-
Notifications
You must be signed in to change notification settings - Fork 0
Worker performance: MVO update conversion + advanced caching strategies #436
Description
Summary
Follow-on performance work from #338 (Worker database performance optimisation, now closed). All original phases (1–5) plus Phase 6 MVO creates are complete. This issue tracks the remaining items: MVO update conversion to raw SQL and the three Future Considerations (A, B, C) from the plan document.
MVO Update Conversion to Raw SQL
Plan document: `docs/plans/doing/MVO_COPY_BINARY_PERSISTENCE.md`
Context: `CreateMetaverseObjectsAsync` was converted to COPY binary in #338 Phase 6. `UpdateMetaverseObjectsAsync` remains on EF Core with per-entity `Entry().State` management.

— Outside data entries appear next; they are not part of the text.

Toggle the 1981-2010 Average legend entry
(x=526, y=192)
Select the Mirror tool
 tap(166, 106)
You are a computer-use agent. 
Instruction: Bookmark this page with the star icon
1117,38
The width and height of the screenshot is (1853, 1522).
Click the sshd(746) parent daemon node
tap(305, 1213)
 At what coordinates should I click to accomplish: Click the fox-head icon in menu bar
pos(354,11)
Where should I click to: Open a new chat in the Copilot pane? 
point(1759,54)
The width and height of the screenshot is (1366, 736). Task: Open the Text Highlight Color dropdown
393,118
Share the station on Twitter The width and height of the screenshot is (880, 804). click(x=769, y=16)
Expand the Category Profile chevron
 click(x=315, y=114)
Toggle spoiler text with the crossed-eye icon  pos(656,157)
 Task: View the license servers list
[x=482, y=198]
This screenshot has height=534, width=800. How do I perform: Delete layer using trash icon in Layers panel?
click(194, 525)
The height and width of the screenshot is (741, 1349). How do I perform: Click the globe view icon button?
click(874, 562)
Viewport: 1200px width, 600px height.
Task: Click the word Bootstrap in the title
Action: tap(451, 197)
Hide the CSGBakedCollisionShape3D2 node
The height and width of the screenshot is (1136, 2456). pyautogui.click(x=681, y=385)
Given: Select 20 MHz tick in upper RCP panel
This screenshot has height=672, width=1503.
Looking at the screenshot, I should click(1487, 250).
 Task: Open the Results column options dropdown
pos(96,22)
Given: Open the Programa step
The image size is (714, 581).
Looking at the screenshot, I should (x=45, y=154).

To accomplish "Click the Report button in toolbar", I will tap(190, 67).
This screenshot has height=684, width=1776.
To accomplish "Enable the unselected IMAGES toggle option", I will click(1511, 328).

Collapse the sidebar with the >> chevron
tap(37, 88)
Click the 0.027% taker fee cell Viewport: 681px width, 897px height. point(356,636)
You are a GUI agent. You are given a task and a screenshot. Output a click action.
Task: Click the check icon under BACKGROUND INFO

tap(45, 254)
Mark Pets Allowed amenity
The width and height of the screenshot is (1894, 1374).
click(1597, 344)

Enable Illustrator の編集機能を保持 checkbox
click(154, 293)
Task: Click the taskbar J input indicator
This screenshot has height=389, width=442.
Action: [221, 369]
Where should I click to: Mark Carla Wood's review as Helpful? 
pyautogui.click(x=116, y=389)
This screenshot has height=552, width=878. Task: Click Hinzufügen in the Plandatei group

Why updates are fundamentally harder than creates
Creates are a single operation (INSERT rows). Updates involve four distinct operations in one flush:
| Operation | Raw SQL approach | Complexity |
|---|---|---|
| UPDATE parent MVO rows (scalar changes) | `UPDATE ... FROM (VALUES ...)` batch | Low |
| INSERT new attribute values | COPY binary (proven pattern) | Low |
| UPDATE existing attribute values | `UPDATE ... FROM (VALUES ...)` — 13 nullable columns | Moderate |
| DELETE removed attribute values | `DELETE ... WHERE "Id" IN (...)` | Low |
The crux is knowing which AVs are new vs modified vs deleted without EF's change tracker. Currently the caller applies `PendingAttributeValueAdditions`/`Removals` to `mvo.AttributeValues` before calling update, then EF uses `IsKeySet` to classify. A raw SQL conversion would need the caller to preserve that classification or the repository to diff against the database — both are invasive.
Additionally, MVOs arrive in mixed EF states (tracked vs detached, `AutoDetectChangesEnabled` on vs off) depending on whether it's a per-page flush or cross-page reference resolution. The current `UpdateDetachedSafe` + per-entity state management was the result of 11 debugging attempts (see `docs/notes/done/CROSS_PAGE_REFERENCE_IDENTITY_CONFLICT.md`).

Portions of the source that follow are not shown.